Agora que a PEC adota uma regra geral para todas as despesas públicas, sem salvaguardar privilégios, os setores organizados reagem. E não foram só os procuradores da Justiça – estes exageraram ao dizer ser a PEC inconstitucional. Outros que não se põem de pé sem dinheiro público protestam e fazem as contas de quanto vão perder com a PEC. Curioso é que nenhum destes grupos corporativos defendeu a preservação de verbas para programas sociais focados nos mais pobres, como o Bolsa Família. Essa parcela da população não é organizada, é dispersa e não tem canais para esbravejar. Mas é a que mais precisa de políticas públicas.

Fato concreto é que a nova regra para reajustar despesas públicas foi, segundo o Ministério da Fazenda, a opção menos dolorosa para enfrentar o problema. Foi também a mais realista, já que parte do patamar alto de um déficit de R$ 170 bilhões (a saúde vai ganhar receita a mais na partida), e certamente prudente ao prolongar a vigência por 20 anos, visto nosso péssimo histórico de gastança quando dinheiro público está no jogo. Saúde e educação devem, sim, ser preservadas, mas com gestão que persiga também a qualidade do gasto para evitar os desperdícios de sempre. Universidades públicas e instituições de pesquisa podem muito bem aplicar ensino e conhecimento acumulados na prestação de serviços a empresas e organismos privados para complementar seu orçamento.

Após passar pela Câmara em primeira votação, surgiram debates sobre o tema, entre eles o que questiona o prazo de 20 anos de vigência da PEC. Até o presidente Michel Temer admitiu reduzi-lo para quatro, cinco ou seis anos em cenário favorável de crescimentos da economia, da arrecadação e do superávit fiscal. Levantamento feito por três economistas da Fundação Getúlio Vargas em outros países que adotam regimes fiscais restritivos serviu para contestar argumentos de que o ministro Meirelles e sua equipe só veem a solução pelo lado da despesa, e não da receita. Mas serviu também para diferenciar a maioria dos 40 países pesquisados da PEC 241 em relação ao prazo de vigência dos limites da despesa. Citam que o caso mais próximo do Brasil foi o da Bélgica, que congelou os gastos ao longo de seis anos. O mais comum, dizem, é rever as regras a cada quatro anos (a PEC prevê rever em 10 anos). Outros economistas argumentam que a economia vai crescer, o superávit primário vai disparar e as regras não especificam onde aplicá-lo.
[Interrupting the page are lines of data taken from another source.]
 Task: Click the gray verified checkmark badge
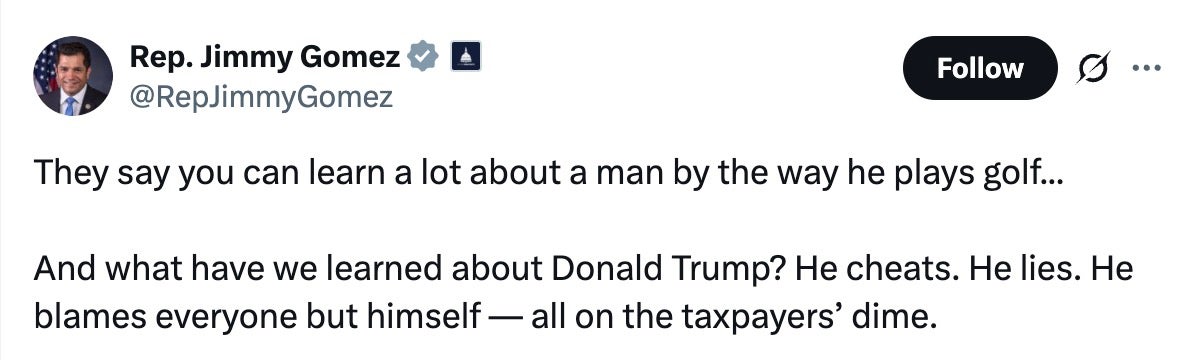point(423,56)
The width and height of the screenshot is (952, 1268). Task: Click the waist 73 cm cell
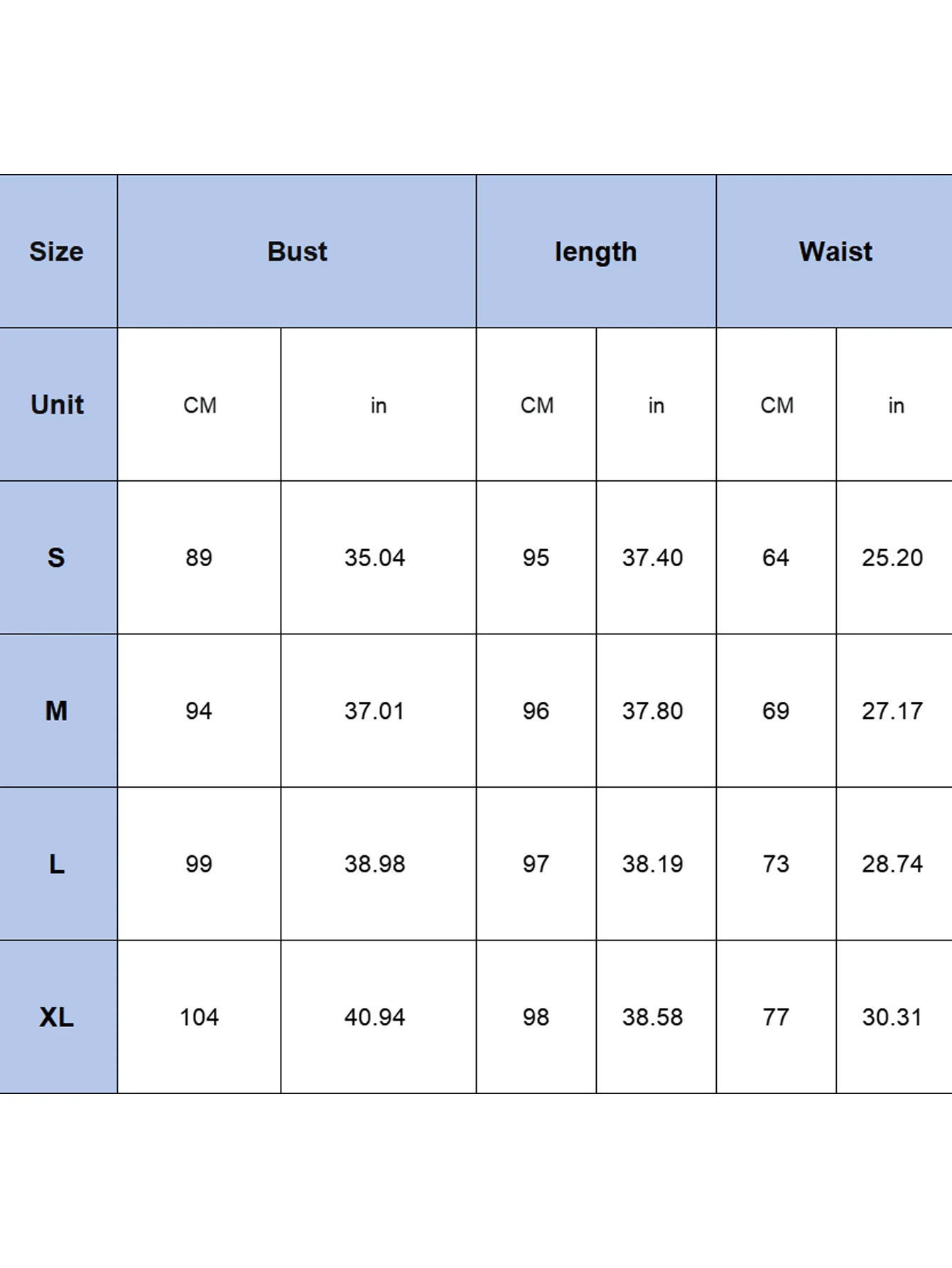tap(777, 864)
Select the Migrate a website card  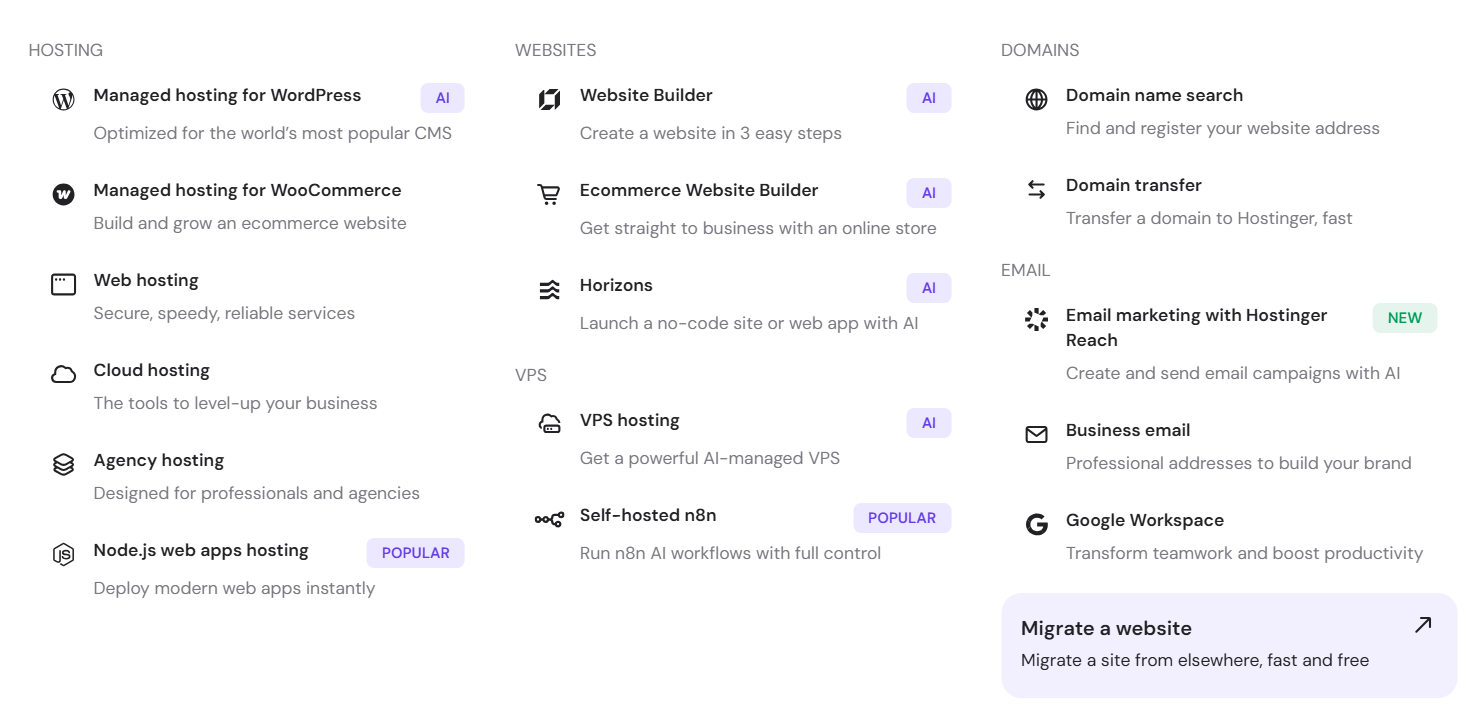(1228, 643)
Ora, senhores economistas, o País é tão carente de investimento público, tem enorme dívida social, um sistema de saúde inoperante, enfim, tem tanto a fazer que, se e quando sobrar dinheiro, certamente não faltarão áreas para absorvê-lo. Mas, enquanto isso não ocorre, convém deixar as barbas de molho e manter o prazo de 20 anos.